Memang, organisasi-organisasi sosial keagamaan yang berkembang di Indonesia, ada yang mentransformasikan pemikiran para tokoh muslim masa lalu itu secara apresiasi-kritis dan dialogis, dan ada juga yang mentransformasikannya secara purifikatif-monolitik dan dogmatis. Mereka yang tergabung dalam kelompok pertama khususnya, mengapresiasi setiap pemikiran yang lahir dari para tokoh muslim masa lalu, baik dari dunia luar maupun dari Indonesia sendiri, lalu merekonstruksinya secara kritis sebelum mentransformasikannya ke dalam kondisi keindonesiaan, kini dan ke depan.
Bisa dikatakan, mereka menjadikan pemikiran para tokoh muslim masa lalu itu sebagai metra dialog dalam mengembangkan pemikiran Islam di Indonesia. Mereka memilah-milah, mana gagasan-gagasan yang cocok diterapkan di masyarakat dan mana yang tidak cocok melalui ijtihad jama’i yang dikenal dengan istilah Bahsul Masail.
Gagasan yang cocok itulah yang dalam hermeneutika filosofis disebut “pemikiran yang bermakna” yang sejatinya ditransformasikan bagi kekinian dan ke depan umat Islam Indonesia. “Pemikiran yang bermakna” yang bisa ditransformasikan di Indonesia itu adalah pemikiran yang bersifat “ideal-moral”, meminjam istilah yan dibuat Fazlur Rahman.
Dengan cara seperti ini, ummat Islam Indonesia tidak hanya mengambil inspirasi dari para tokoh muslim masa lalu, tetapi juga pemikirannya yang bersifat ideal-moral. Di atas gagasan ideal-moral mereka, kita bisa mengembangkan gagasan baru yang relevan dengan kondisi keindonesiaan, kini dan ke depan.
Bagaimana caranya?
Sebagai penulis, kita sudah mengenal istilah “telaah karya-karya terdahulu”. Ia digunakan untuk menentukan posisi tulisan kita sebagai penulis belakangan, di antara karya-karya yang sudah ada, apakah sama, mengkritisi, atau melanjutkan. Kita juga akan mendapatkan apa yang disebut dengan istilah “novelty” kebaharuan dalam suatu penelitian. Jadi, kebaharuan diperoleh melalui telaah terhadap karya-karya terdahulu yang menulis tema yang sama dengan tulisan kita.

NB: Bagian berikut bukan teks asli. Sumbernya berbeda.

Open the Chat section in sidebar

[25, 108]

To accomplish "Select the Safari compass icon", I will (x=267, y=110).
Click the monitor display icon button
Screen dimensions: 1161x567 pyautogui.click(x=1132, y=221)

Kalau kita membaca karya-karya tokoh muslim kontemporer yang banyak menulis buku, seperti Hassan Hanafi (min al-Aqidah ila Tyaurah, min al-Naqli ila al-Aqli, min al-Fana’ ila al-Baqa, Muhammad Abid al-Jabiri (al-Turath wa al-Hadthah, al-Bun-yah al-Aql al-Arab, Al-Aql akhlaqi al-Arabi), Nasr Hamid Abu Zayd dan beberapa tokoh muslim modern lainnya, kita pasti mendapati mereka seringkali memulai tulisannya dengan menelaah karya-karya tokoh muslim terdahulu. Baru di bagian akhir, mereka menawarkan gagasan original yang bersifat novelty tadi.

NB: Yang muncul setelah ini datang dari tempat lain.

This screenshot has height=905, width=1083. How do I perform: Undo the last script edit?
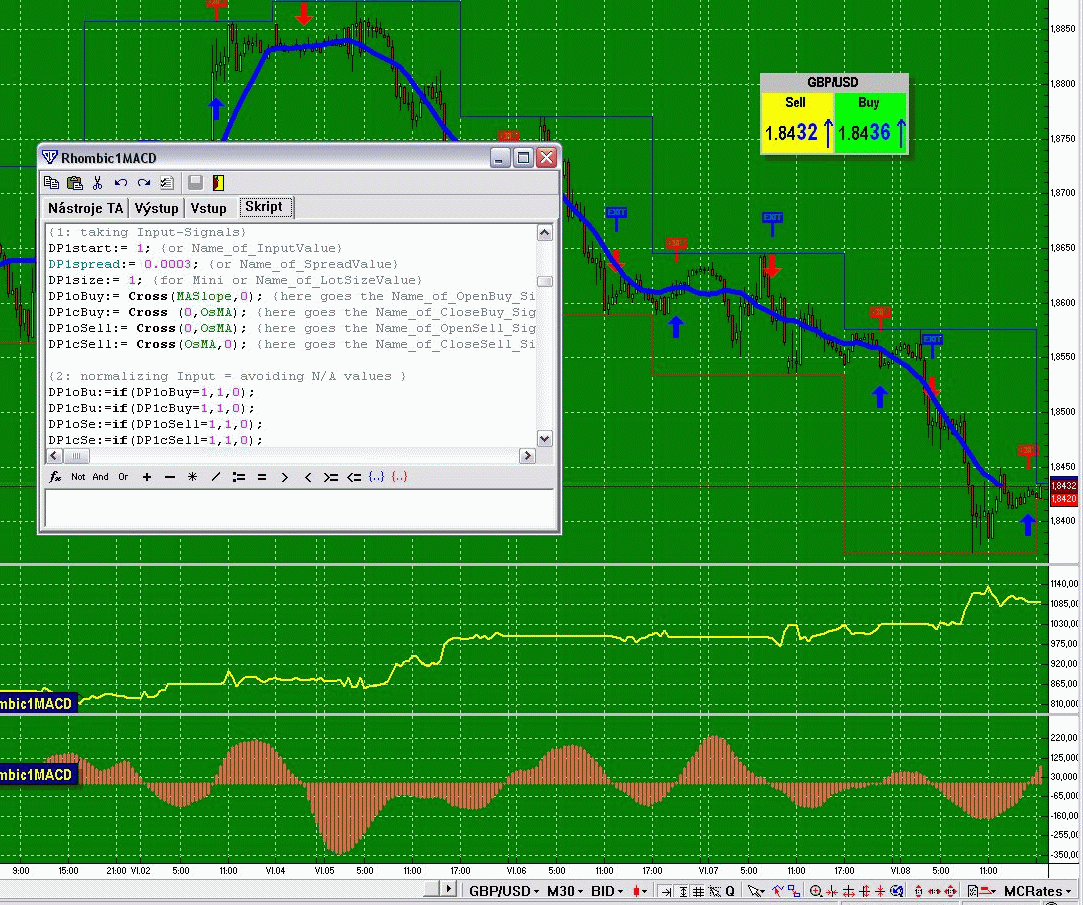121,183
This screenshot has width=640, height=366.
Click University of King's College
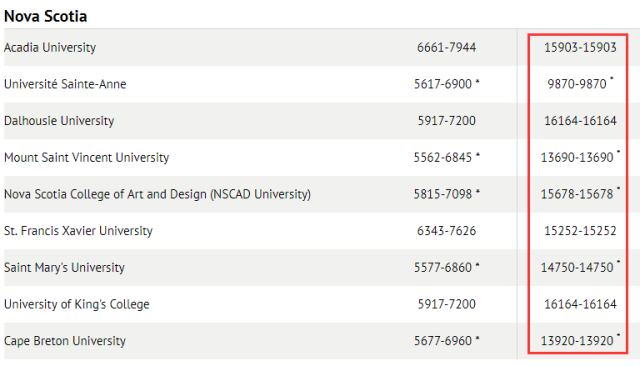(x=77, y=304)
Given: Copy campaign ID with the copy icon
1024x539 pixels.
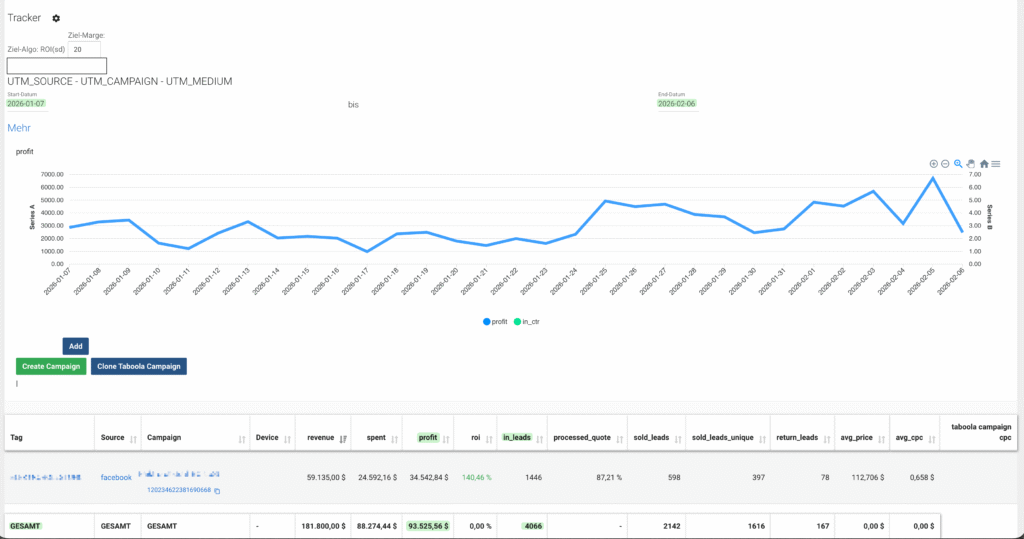Looking at the screenshot, I should pyautogui.click(x=217, y=490).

Berdasarkan deskripsi di atas, saya ingin mengatakan, telaah atas pemikiran tokoh muslim masa lalu tidak hanya memberi inspirasi, tetapi juga membantu menempatkan posisi pemikiran penulis belakangan, sembari membantu mereka menawarkan kebaharuan dalam bidang pemikiran, utamanya pemikiran Islam. Tentusaja harus dihindari upaya menjadikan pemikiran para tokoh muslim pendahulu itu sebagai semacam ideologi. Sebaliknya, menjadikannya sebagai pemikiran yang senantiasa mengalami proses pencarian terus menerus.

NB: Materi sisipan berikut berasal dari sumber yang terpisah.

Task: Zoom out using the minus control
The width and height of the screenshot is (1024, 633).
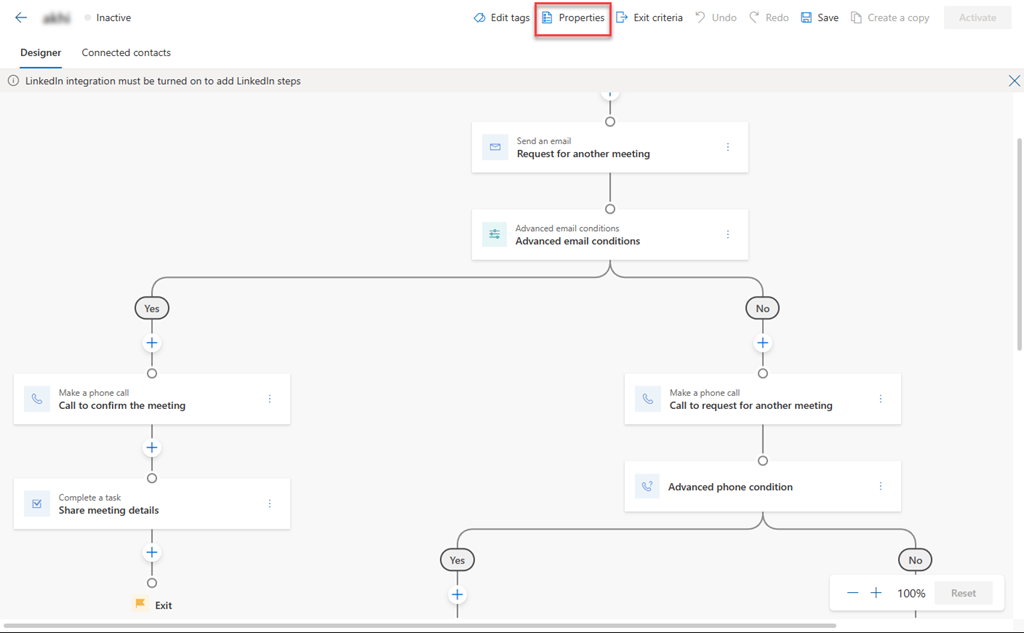Action: click(x=852, y=592)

Atas inspirasi dari para tokoh muslim terdahulu itulah, saya menerjemahkan beberapa karya Ibnu Rusyd dan Jabiri; memberi komentar dua karya komentar Ibn Rusyd atas filsafat politik Plato dan ushul fiqh al-Ghazali; menelaah studi al-Qur’an Ibn Rusyd, epistemologi Islam para tokoh muslim klasik sampai kontemporer, dari al-Kindi sampai Imam Suprayogo, tafsir Muhammad Izzat Darwazah, pemikiran Islam Abdul Karim Soros, kritik nalar tasawuf Hasyim Asy’ari, kritik tafsir Thaha Husein, kritik nalar arab Muhammad Abid al-Jabiri, tafsir nuzuli Ibn Qornas, tafsir al-Qur’an Muhammad Syahrur, Islam pribumi Abdurrahman Wahid, dsb. Saya melanjutkan dan menawarkan gagasan baru di atas gagasan mereka, yakni Islam antroposentris. (mmsm)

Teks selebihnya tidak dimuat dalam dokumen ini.